Some limitations of our protocol need to be considered. First, the simulated fed steady state does not mimic the temporal non-steady-state changes in substrate and hormone concentrations that occur during meal absorption. Second, Hyper-2 preceded Hyper-3 and thus the time of exposure to exogenous insulin and amino acids may have influenced the response to the second phase. Third, the amino acid composition of TrophAmine (Table 2) is different from that of usual food proteins, being particularly enriched in indispensable amino acids, particularly leucine. Thus, it remains to be shown whether similar findings, or magnitude of effects, would be seen with oral feeding.
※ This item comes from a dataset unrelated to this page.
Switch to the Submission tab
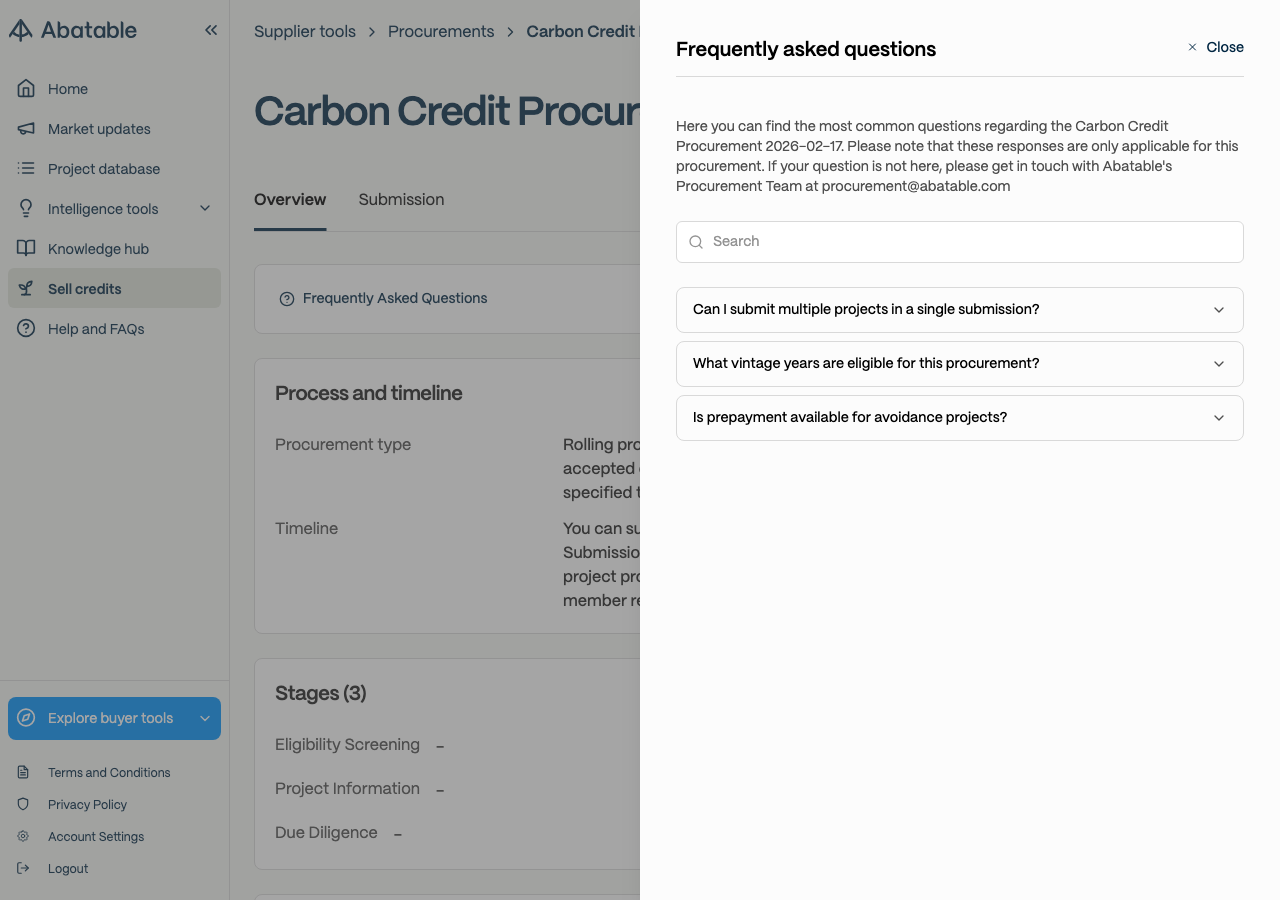The image size is (1280, 900). (x=401, y=200)
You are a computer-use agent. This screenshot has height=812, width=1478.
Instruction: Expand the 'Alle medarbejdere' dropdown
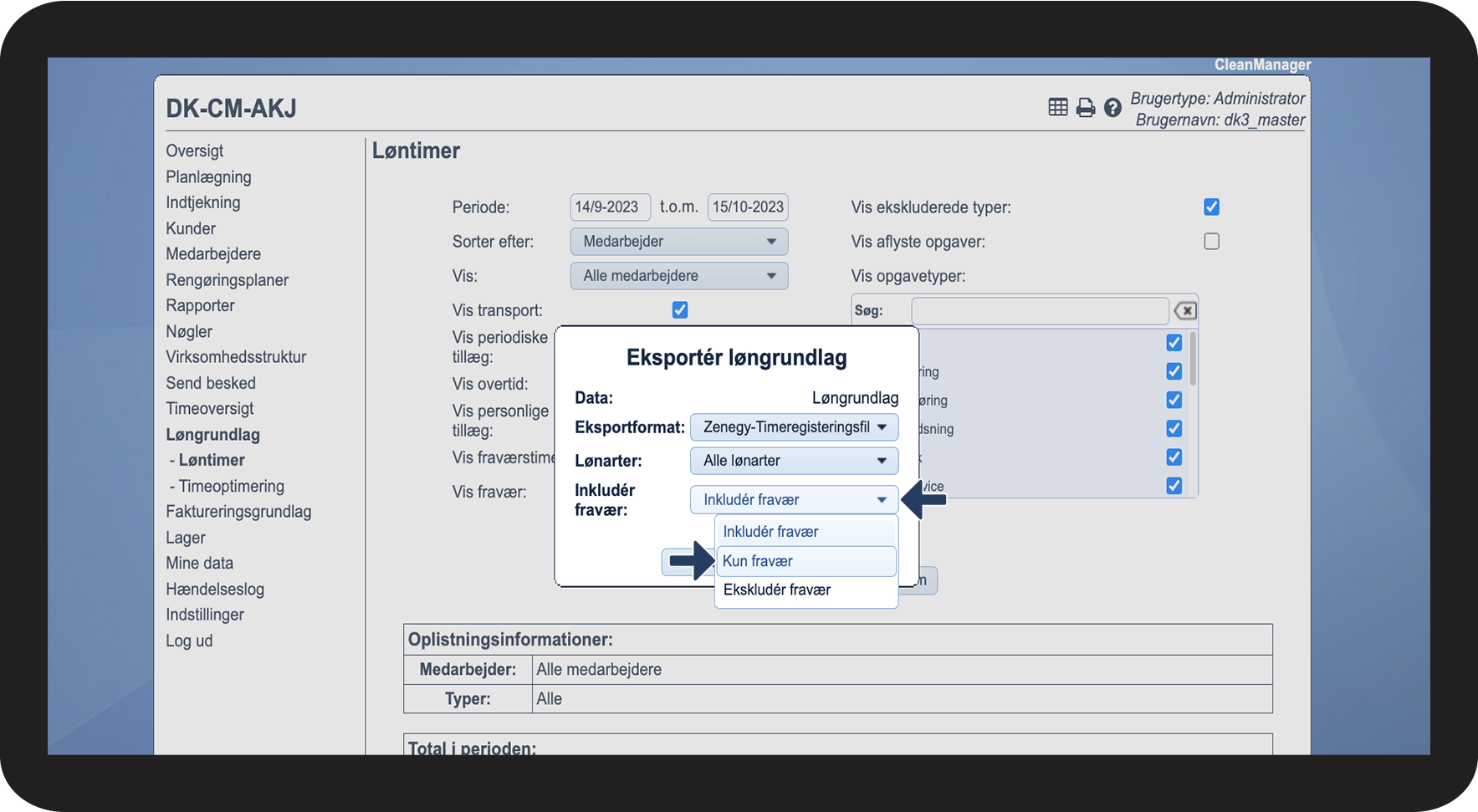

This study has shown that, in overweight and obese men with type 2 diabetes, protein turnover is at an accelerated rate in hyperglycaemic clamps while insulin resistance of protein metabolism is of the same magnitude as found with euglycaemic clamps. Conversely, the whole-body protein anabolic response to postprandial hyperaminoacidaemia appears to be normal. Therefore, the postprandial protein anabolic capacity is preserved in type 2 diabetes in these conditions. Assuming constant kinetics, the mean net anabolism of 61 μmol/min in Hyper-3 would give an estimated 10 g protein over 3 h, corresponding to the ‘meal’ with 25 g of amino acids contained in TrophAmine. This would restore one fourth of the postabsorptive net catabolism of 36 μmol/min [1], or 44 g endogenous proteins (based on 590 μmol leucine/g protein [48]) over 12 h of overnight fast (also assuming constant catabolic rate). Thus by assuring ample protein intake, well distributed during the day, as in this protocol, type 2 diabetic individuals should be able to achieve 24 h protein equilibrium, even taking account of probable overestimation of the totals by such calculations. This could explain the paucity of evidence of clinical signs and abnormal standard clinical laboratory tests showing impaired protein metabolism in type 2 diabetes. These results do not, however, negate the fact that such equilibrium is at the cost of long-term abnormality (‘inefficiency’) of kinetics of protein metabolism, nor that a negative daily balance, too small to be detected by our methods, could lead to the accelerated muscle loss in type 2 diabetes, as recently shown [2, 3].